I pm starebbero indagando su 15 giudici calabresi per favoreggiamento mafioso e corruzione

Salerno.  

Favoreggiamento mafioso, corruzione in atti giudiziari, rivelazione di segreto d’ufficio e violazione del segreto. Sono le accuse, a vario titolo, ipotizzate a carico di quindici magistrati del tribunale di Cosenza al vaglio della procura di Salerno. Un vero e proprio terremoto giudiziario che potrebbe squassare la magistratura – e non solo – del Mezzogiorno, rivelato da Il Fatto Quotidiano.

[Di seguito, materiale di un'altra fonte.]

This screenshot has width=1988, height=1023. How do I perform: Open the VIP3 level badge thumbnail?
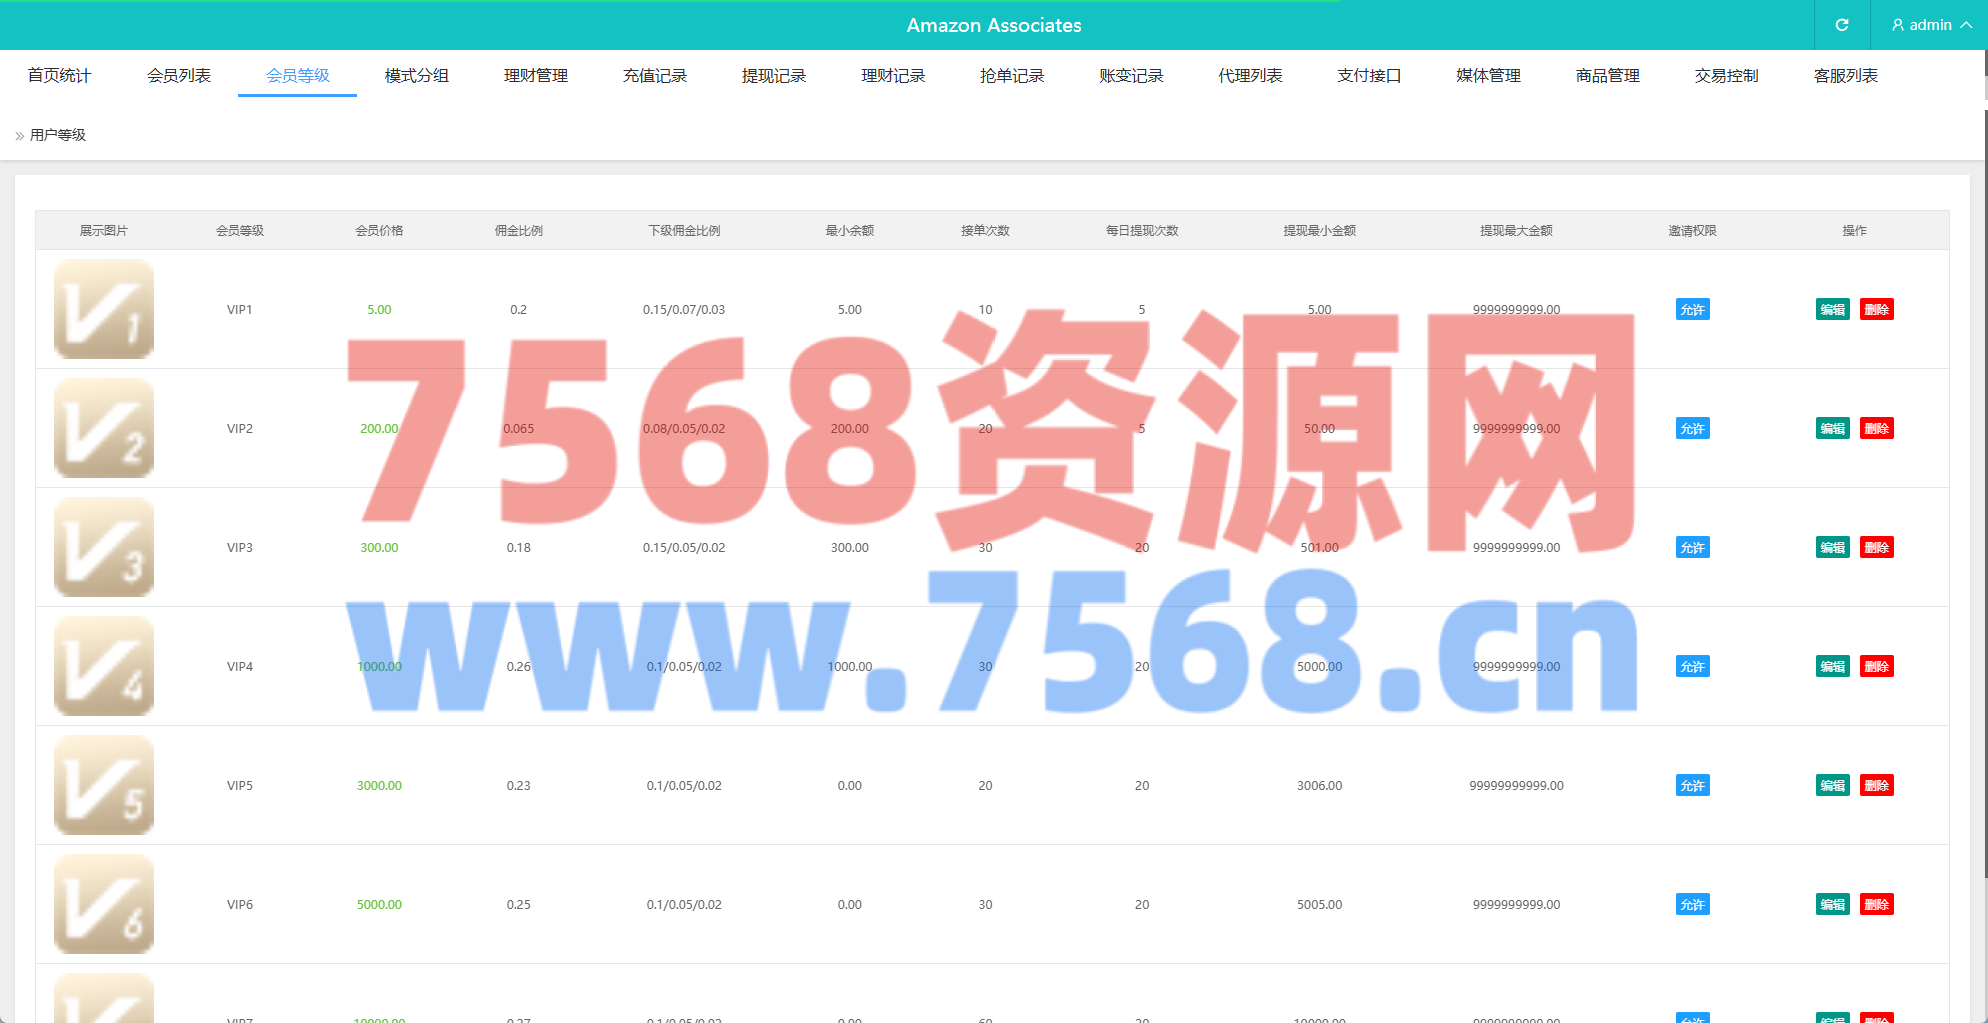tap(104, 547)
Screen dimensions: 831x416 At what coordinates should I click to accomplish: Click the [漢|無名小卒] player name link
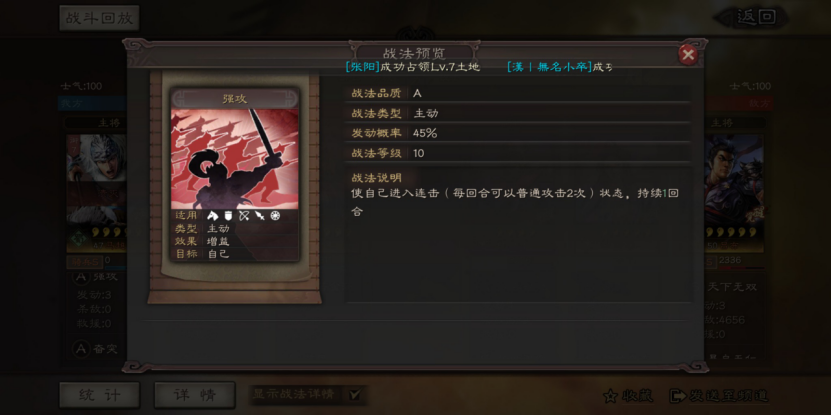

I pm salernitani, dopo aver ricevuto gli incartamenti dal procuratore di Catanzaro Nicola Gratteri a luglio, starebbero indagando sui magistrati degli uffici di Catanzaro, Cosenza e Crotone. Ipotesi investigative tutte da verificare, e che vedrebbero coinvolti – fra gli altri – anche gli stessi procuratori in servizio in Calabria.

Le indagini sarebbero ancora in corso, intanto il consiglio superiore della magistratura starebbe seguendo da vicino la vicenda che potrebbe scatenare un vero e proprio terremoto sull’asse Salerno-Catanzaro-Cosenza.